In a slight departure from typical stand-up comedy form, You Complete Me, Ho featured a variety of shots and did not just focus on Jeong for the entire time. He explicitly solicited participation from the audience, which allowed the production team to include panoptic shots of the audience and gradual zoomed out shots, a pleasing variation from the classic mid shot.

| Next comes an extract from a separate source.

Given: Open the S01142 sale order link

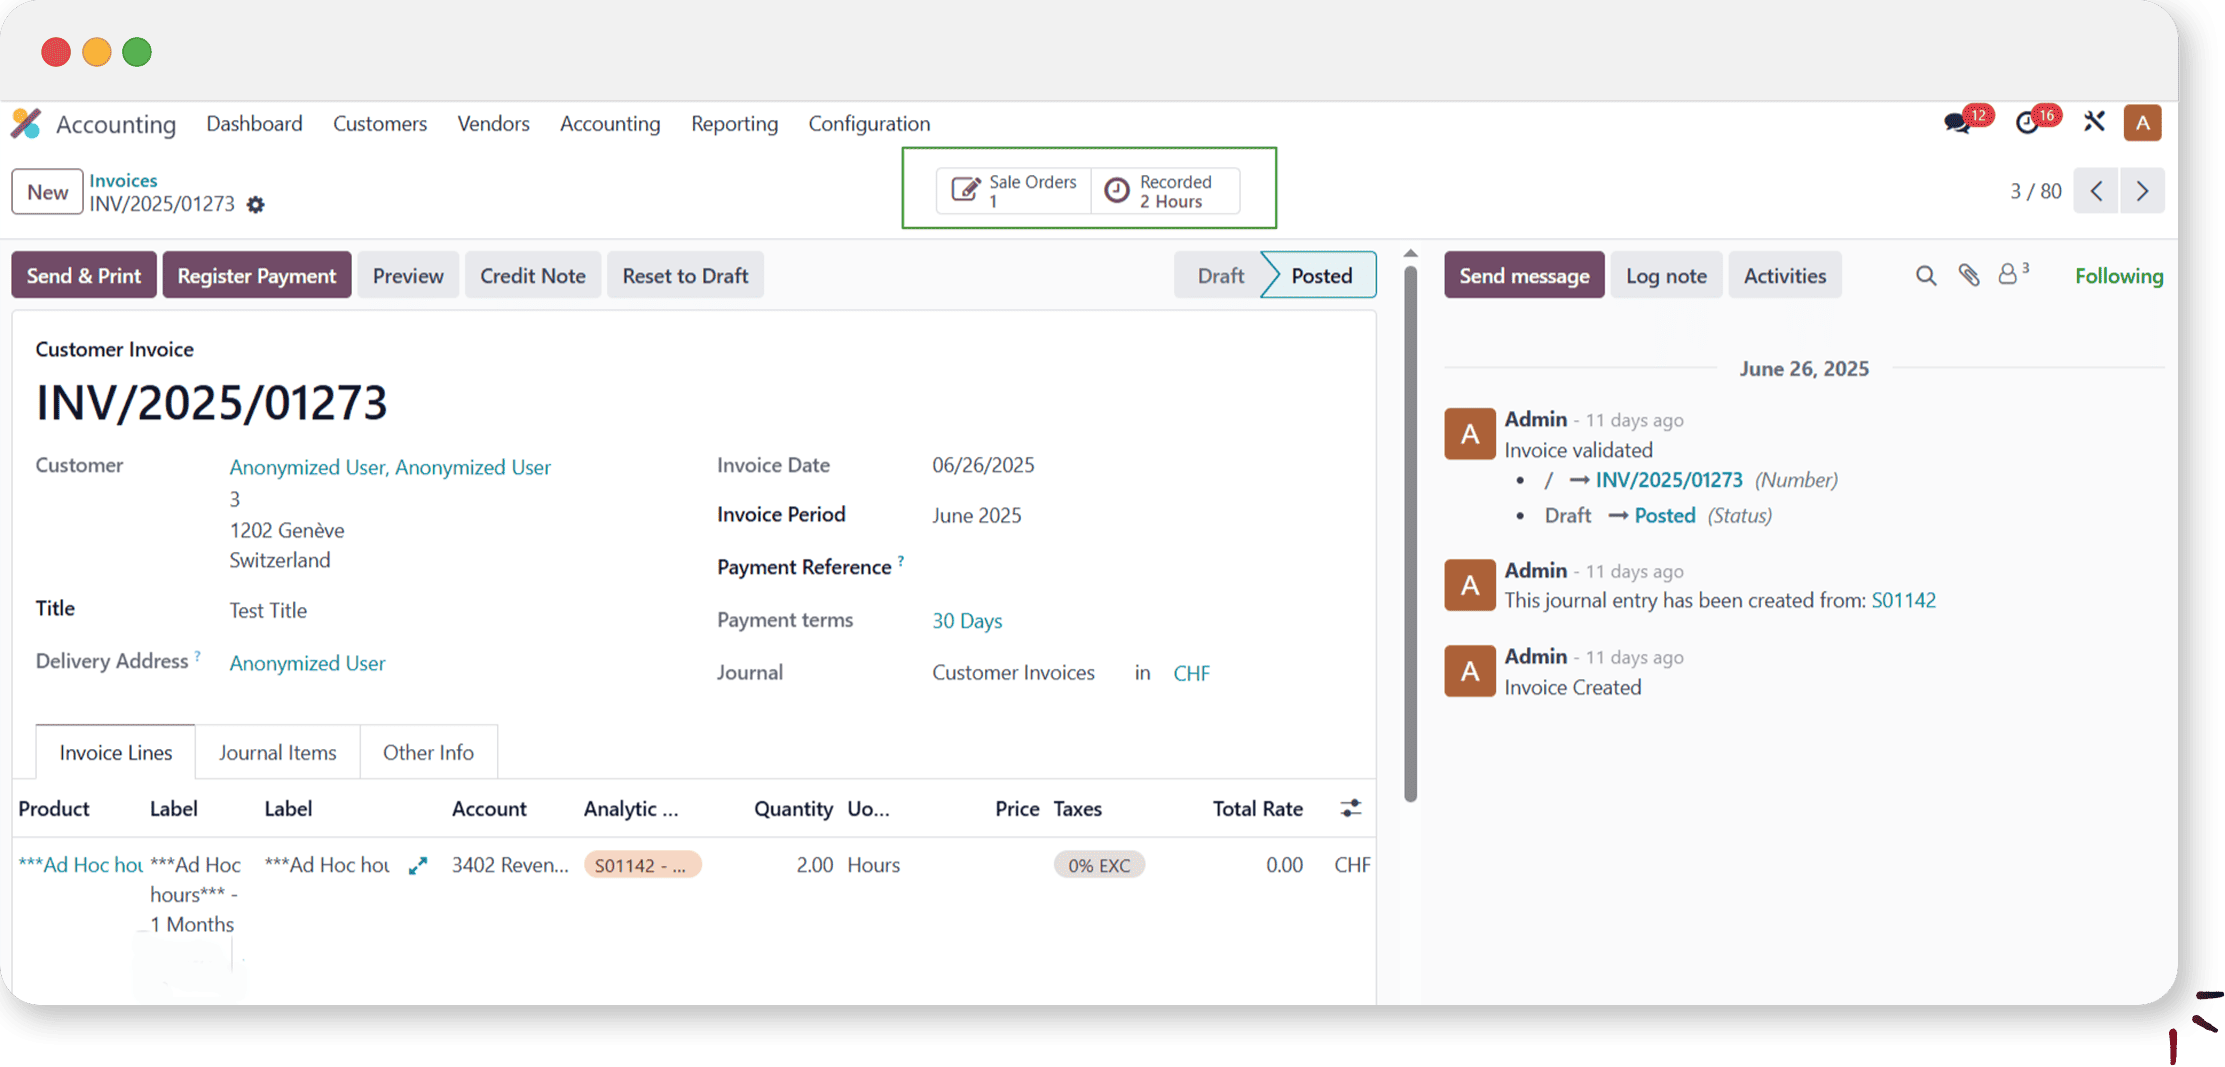Looking at the screenshot, I should point(1903,600).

Typically, people would not want a “ho’” as their partner, but in the beginning and end of the special, Jeong explains the impact that his wife, Tran Ho, has had on him. As a Korean American physician, actor, and comedian, his play on words embraces his Asian heritage. It also reclaims the roots once watered down by Americans, considering how people with non-English names alter pronunciation or spelling to fit the English-speaking tongue. The first time Jeong refers to his wife by her last name, the audience may be caught off guard. It becomes increasingly romantic after realizing how popular culture’s traditional notion of being a “hoe’” does not match Jeong’s definition of “Ho” in reference to Tran Ho.

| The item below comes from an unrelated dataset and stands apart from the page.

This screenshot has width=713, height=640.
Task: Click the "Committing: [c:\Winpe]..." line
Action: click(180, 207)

Despite excelling in reinforcing his adoration for his wife through the jolting moniker, the overall set lacked a coherent structure. Based on the title and introduction, the audience may expect for most of the set to focus on Ho and Jeong’s relationship. Instead, Jeong mostly discusses his journey of following his passions. He implicitly thanks people who gave him a chance at breaking into Hollywood, but Tran Ho seems like a second-tier appreciation until the end of the show.

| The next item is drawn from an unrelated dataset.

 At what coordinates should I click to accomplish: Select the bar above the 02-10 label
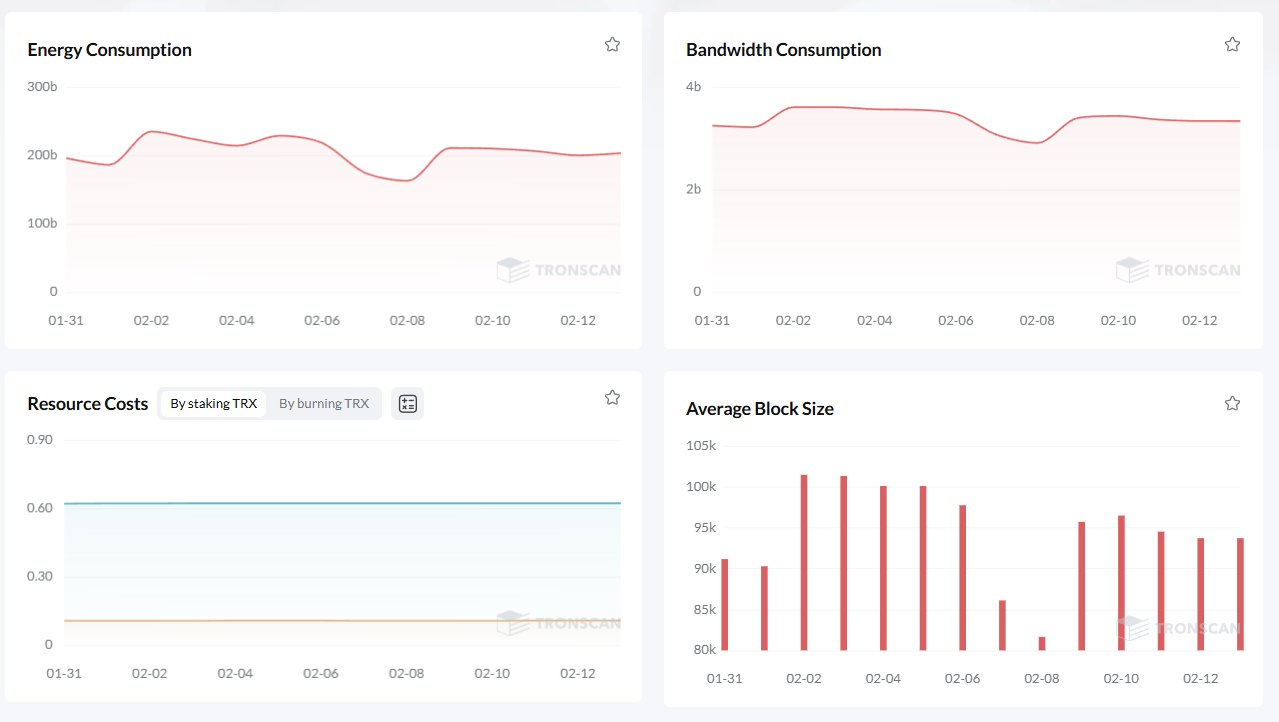coord(1121,582)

Since Jeong’s famous film roles have often been deeply-rooted Asian characters, his fans are conditioned to see Jeong as a champion of Asian representation in Hollywood. He shows love for the pan-Asian community since his own wife is Vietnamese American and he is Korean American. His expression of gratitude for people throughout Hollywood who allowed him to highlight his Asian roots can suggest that the “Ho” in the title also represents different people in the Asian community, as he is grateful for all of them.

Provided that the show is not structured around his wife, the themes of money and wealth string together the special better than a theme of unconditional love for Ho. Sure, Jeong was a general practitioner—an already lucrative profession that requires plenty of schooling—but his transition to Hollywood brought him even more wealth. In some sections of the set, Jeong humbles himself and acknowledges his privilege and renounces the “model minority” stereotype, while in others, he sets himself apart from average audience member. The constant reminders of Jeong’s proliferating wealth as a result of his blockbusters slowly become tiring and confusing—at times, it feels like the special was a promotion for Crazy Rich Asians.

Jeong’s stand-up comedy is effective because of his ability to relay jokes with jaw-dropping punchlines. His audacity makes the comedy enjoyable whether the audience can personally identify with the premise of the joke or not.

For his first stand-up special, Jeong incorporates some political commentary—initially seeming out of place, the remarks are short-lived and hardly overbearing. The Netflix Original is sure to be inspirational and relatable, as many people struggle to build the courage to follow their heart’s desire instead of their parents’ desires, which can sometimes even be determined prior to a birth, according to Jeong. It also spins commonly-demeaning stereotypes into self-deprecating jokes that embrace different aspects of human imperfections. The structure may blur toward the middle, but Jeong’s jokes are consistently entertaining, and, ultimately, he brings his journey full circle to show love and appreciation for his beloved Ho.